Os maiores benefícios da técnica robótica são para o tratamento cirúrgico do câncer de próstata localizado, a prostatectomia radical robótica onde o cirurgião trabalha com maior conforto em um console e sem o tremor observado das pinças laparoscópicas pelo manuseio do cirurgião o que não é observado nos braços robóticos (figura 4).

Alguns trabalhos demonstram resultados superiores quanto a preservação da potência sexual nas cirurgias prostáticas quando se utiliza a técnica robótica devido ao menor sangramento, imagem 3D, alta definição e aumento significativo das estruturas anatômicas. Esses dados são contestados por cirurgiões que realizam o procedimento pelo acesso convencional e laparoscópico afirmando que ainda não existem trabalhos de qualidade que demonstrem tal benefício. Para as cirurgias renais, as técnicas minimamente invasivas são de longe as mais indicadas tendo como fator limitante o tamanho tumoral onde as grandes massas tumorais são abordadas preferencialmente por cirurgia convencional.

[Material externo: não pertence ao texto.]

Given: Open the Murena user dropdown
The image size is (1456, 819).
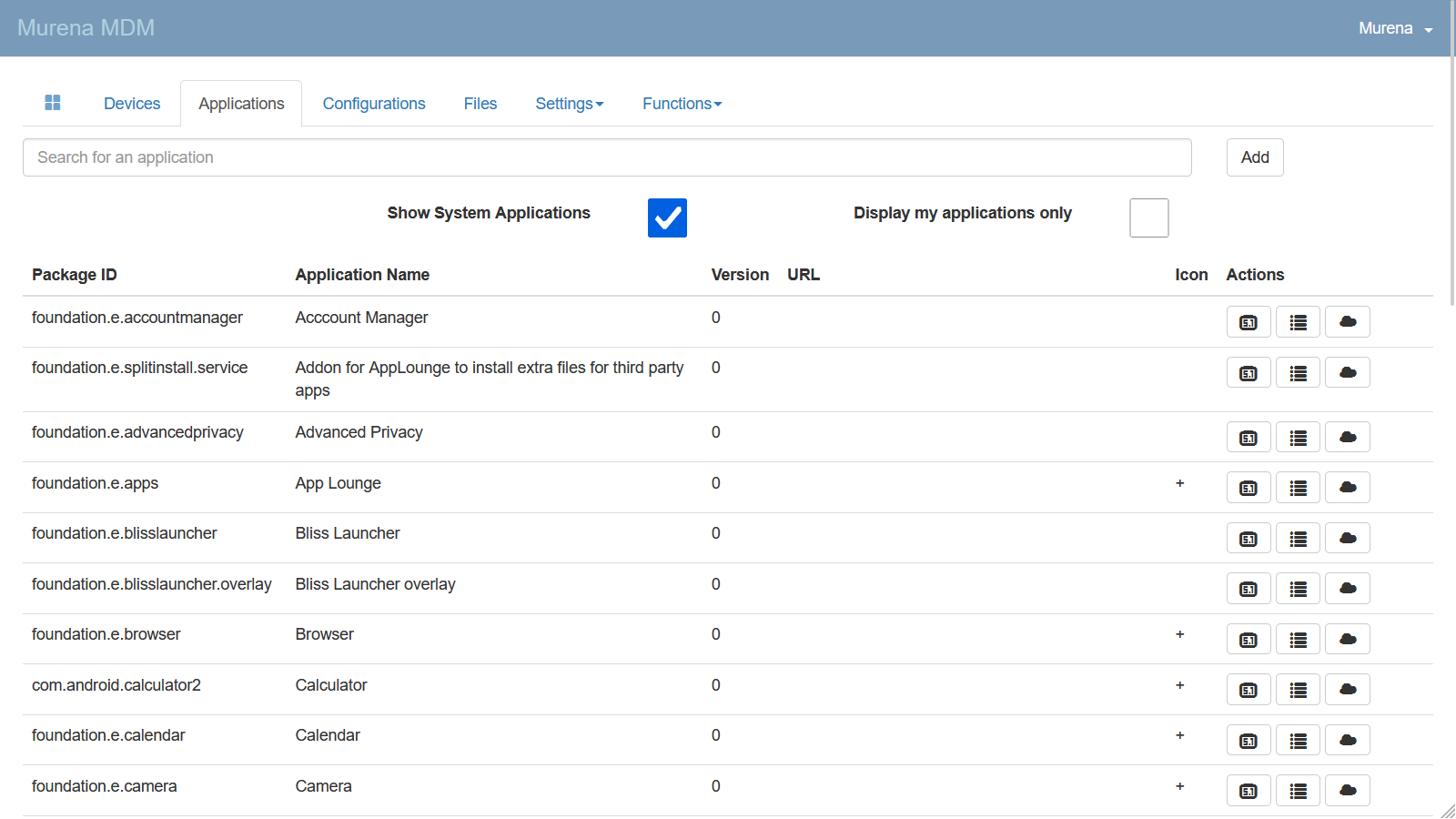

Isso reforça o conceito de que em Medicina cada caso é único. Haverá situações em que os procedimentos tradicionais continuarão a ser os mais indicados. Mas, quando os dois caminhos forem possíveis, as cirurgias minimamente invasivas poderão trazer mais vantagens claras como destacado na literature médica mundial. O papel do médico é apresentar todos os benefícios e riscos de cada uma. E a decisão tem sempre de ser tomada levando em conta o melhor para o paciente.

Os avanços são impressionantes na área da Uro-oncologia, não só referente as cirurgias mas também a novas drogas, maior conhecimento da biologia da célula tumorais, novos métodos diagnósticos o que exige consequentemente, cada vez mais dedicação do profissional que atua nessa área. Portanto, quando for escolher o seu Médico, avalie cuidadosamente sua formação técnica, o número de cirurgias realizadas por ano e principalmente seus resultados. Isso sem deixar de lado a postura humana o que garante mais envolvimento e confiança por parte do paciente e seus familiares.